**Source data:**
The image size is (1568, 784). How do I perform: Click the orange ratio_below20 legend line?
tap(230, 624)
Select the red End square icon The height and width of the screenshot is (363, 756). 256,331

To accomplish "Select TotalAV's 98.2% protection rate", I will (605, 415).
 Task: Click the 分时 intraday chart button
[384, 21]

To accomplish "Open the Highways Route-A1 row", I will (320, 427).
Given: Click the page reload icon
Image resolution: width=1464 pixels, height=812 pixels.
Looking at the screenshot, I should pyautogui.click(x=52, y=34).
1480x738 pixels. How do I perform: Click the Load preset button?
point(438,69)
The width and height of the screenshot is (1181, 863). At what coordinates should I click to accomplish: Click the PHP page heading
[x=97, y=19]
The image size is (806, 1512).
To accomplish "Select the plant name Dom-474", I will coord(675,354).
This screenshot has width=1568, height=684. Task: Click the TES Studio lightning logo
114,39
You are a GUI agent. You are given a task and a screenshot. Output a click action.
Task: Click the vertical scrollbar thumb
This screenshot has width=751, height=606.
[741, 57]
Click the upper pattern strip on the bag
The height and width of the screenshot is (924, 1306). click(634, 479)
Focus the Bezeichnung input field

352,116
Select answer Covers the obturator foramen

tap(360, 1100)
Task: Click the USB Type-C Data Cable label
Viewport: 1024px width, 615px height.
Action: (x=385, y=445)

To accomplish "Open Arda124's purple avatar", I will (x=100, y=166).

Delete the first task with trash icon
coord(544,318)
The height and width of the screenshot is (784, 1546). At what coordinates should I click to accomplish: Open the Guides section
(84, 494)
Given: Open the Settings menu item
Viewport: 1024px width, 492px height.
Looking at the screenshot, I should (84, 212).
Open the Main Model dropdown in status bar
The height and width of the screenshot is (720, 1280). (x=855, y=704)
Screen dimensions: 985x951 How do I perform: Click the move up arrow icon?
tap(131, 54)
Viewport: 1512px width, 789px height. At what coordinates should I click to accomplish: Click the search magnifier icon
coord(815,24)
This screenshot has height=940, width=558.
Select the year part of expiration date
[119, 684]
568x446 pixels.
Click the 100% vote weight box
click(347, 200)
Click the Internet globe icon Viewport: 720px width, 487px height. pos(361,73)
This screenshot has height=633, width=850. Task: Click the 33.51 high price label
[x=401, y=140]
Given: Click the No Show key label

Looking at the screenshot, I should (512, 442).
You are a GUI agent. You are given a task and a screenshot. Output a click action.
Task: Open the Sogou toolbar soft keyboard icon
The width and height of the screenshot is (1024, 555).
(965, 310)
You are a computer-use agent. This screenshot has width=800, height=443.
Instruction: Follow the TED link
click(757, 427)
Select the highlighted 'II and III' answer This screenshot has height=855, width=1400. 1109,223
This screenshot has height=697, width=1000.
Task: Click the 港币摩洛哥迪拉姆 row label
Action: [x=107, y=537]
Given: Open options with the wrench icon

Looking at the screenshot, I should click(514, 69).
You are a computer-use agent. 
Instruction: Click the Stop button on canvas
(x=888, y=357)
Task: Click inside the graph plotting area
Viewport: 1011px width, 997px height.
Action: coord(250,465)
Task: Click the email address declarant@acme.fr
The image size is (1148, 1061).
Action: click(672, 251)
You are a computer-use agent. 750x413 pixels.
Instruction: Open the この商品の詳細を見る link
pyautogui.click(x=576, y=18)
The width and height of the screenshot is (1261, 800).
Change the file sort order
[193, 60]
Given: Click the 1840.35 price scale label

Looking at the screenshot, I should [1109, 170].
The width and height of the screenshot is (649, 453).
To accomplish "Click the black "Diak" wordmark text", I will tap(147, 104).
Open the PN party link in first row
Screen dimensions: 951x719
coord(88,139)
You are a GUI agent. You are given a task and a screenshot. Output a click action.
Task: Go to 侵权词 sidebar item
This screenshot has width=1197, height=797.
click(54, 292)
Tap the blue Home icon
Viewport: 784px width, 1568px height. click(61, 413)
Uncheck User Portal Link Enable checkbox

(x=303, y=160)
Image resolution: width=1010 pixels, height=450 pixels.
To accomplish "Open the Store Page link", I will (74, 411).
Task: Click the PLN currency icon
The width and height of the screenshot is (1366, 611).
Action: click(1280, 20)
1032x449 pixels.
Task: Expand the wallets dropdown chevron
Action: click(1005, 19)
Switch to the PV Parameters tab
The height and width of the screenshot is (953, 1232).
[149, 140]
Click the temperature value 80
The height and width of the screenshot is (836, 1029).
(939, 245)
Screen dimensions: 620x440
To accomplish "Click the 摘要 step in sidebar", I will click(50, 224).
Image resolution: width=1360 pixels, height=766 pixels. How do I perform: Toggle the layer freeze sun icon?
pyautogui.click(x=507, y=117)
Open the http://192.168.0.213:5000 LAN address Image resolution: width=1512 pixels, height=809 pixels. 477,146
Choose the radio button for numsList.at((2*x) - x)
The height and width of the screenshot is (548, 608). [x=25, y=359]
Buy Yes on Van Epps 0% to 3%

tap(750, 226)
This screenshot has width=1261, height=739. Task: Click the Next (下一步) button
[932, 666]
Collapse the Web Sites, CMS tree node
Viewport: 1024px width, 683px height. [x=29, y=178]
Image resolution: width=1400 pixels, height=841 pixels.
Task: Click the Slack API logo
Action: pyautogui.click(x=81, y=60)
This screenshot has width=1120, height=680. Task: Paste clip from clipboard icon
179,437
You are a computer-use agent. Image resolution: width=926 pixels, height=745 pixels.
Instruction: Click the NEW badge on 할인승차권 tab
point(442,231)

**EXERCISE DESCRIPTION:** Take the rows from the line containing "The height and width of the screenshot is (784, 1546)." through the line containing "tap(131, 54)" and arrange them as a CSV with the columns instruction and response. Put each row's text in a quoted instruction field and its answer in a quoted response field, with line breaks replaced by spaces.

**TASK RESULT:**
instruction,response
"The height and width of the screenshot is (784, 1546). At what coordinates should I click to accomplish: Open the Guides section","(84, 494)"
"Given: Open the Settings menu item Viewport: 1024px width, 492px height.","Looking at the screenshot, I should (84, 212)."
"Open the Main Model dropdown in status bar","The height and width of the screenshot is (720, 1280). (x=855, y=704)"
"Screen dimensions: 985x951 How do I perform: Click the move up arrow icon?","tap(131, 54)"